Medida publicada no Diário Oficial proíbe fabricação, venda, importação e uso de produtos irregulares (Foto: Freepik)

A Agência Nacional de Vigilância Sanitária (Anvisa) publicou determinação que ordena a apreensão de canetas emagrecedoras sem registro sanitário no Brasil. A decisão foi divulgada no Diário Oficial da União (DOU) desta segunda-feira (23). 

De acordo com a agência, estão proibidas a comercialização, distribuição, fabricação, importação e o uso dos produtos listados, conforme estabelece a Resolução (RE) nº 690/2026.

📋 Lista de canetas proibidas
A Anvisa determinou a apreensão dos seguintes produtos:

  • Lipoless MD 15 mg / Lipoless 15 mg, 12,5 mg e 10 mg – todos os lotes produzidos pelo Laboratório Éticos;
  • Retatrutide 40 mg – todas as marcas e lotes;
  • Tirzec 15 mg / Tirzec pen 15 mg – todas as marcas e lotes;
  • Lipoland 15 mg – todos os lotes produzidos pelo laboratório Landerlan;
  • T.G 15 mg e 10 mg – todos os lotes produzidos pelo laboratório Landerlan.

Segundo o órgão regulador, os produtos não possuem registro sanitário no país, o que inviabiliza sua comercialização legal.

⚠️ Motivos da proibição
A Anvisa informou que a decisão foi motivada pelo aumento de evidências de propaganda e venda irregular dessas chamadas “canetas emagrecedoras”, inclusive pela internet — prática proibida para medicamentos no Brasil.

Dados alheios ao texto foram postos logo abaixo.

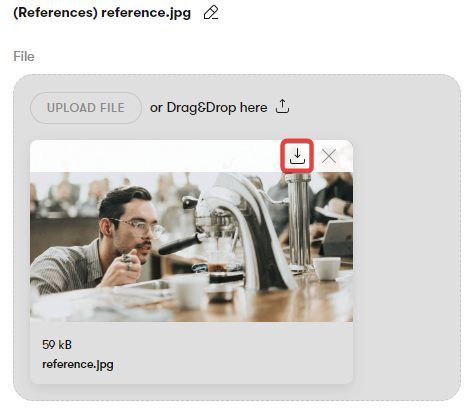The height and width of the screenshot is (409, 475).
Task: Click the upload arrow icon after Drag&Drop
Action: click(282, 106)
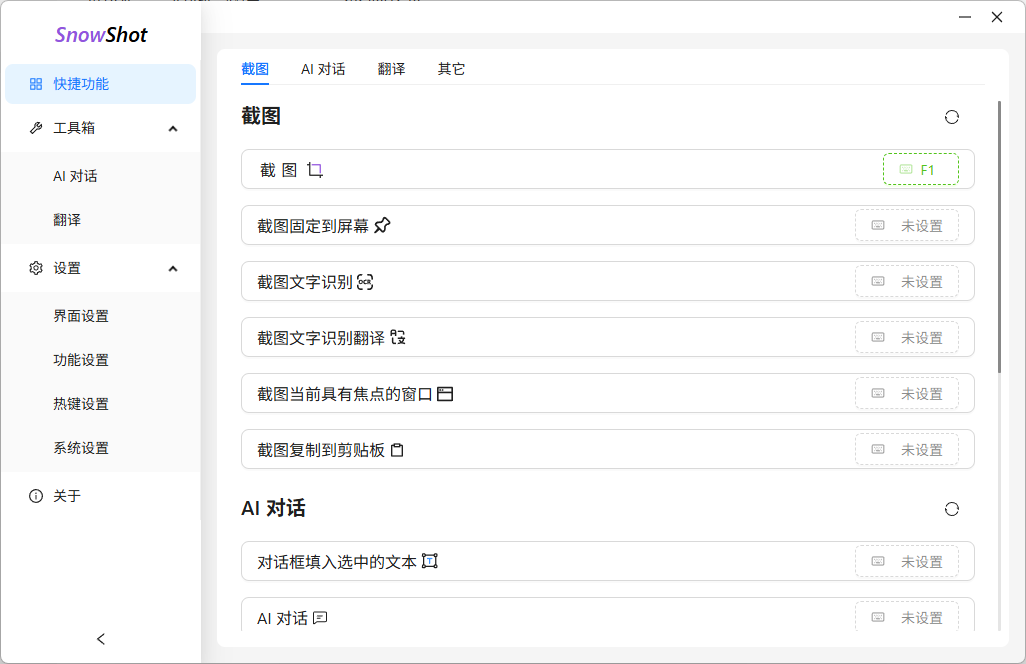Click the clipboard icon next to 截图复制到剪贴板
The image size is (1026, 664).
point(397,450)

O objetivo da medida é impedir o desvio de uso desses produtos e proteger a saúde da população.

A agência reforça que medicamentos sem registro no Brasil só podem ser importados de forma excepcional, exclusivamente para uso pessoal, mediante prescrição médica e cumprimento de exigências adicionais. Entretanto, quando há proibição específica publicada pela Anvisa, a importação também fica suspensa, independentemente da modalidade.

🧪 Orientações à população
Por se tratarem de produtos irregulares e de origem desconhecida, não há garantia quanto ao conteúdo ou à qualidade das substâncias comercializadas. Por isso, a recomendação é que não sejam utilizados em nenhuma hipótese.

Profissionais de saúde ou pacientes que identificarem os produtos e lotes citados devem comunicar o caso à Anvisa, por meio dos canais oficiais de atendimento, ou à Vigilância Sanitária local, cujos contatos estão disponíveis no portal da agência.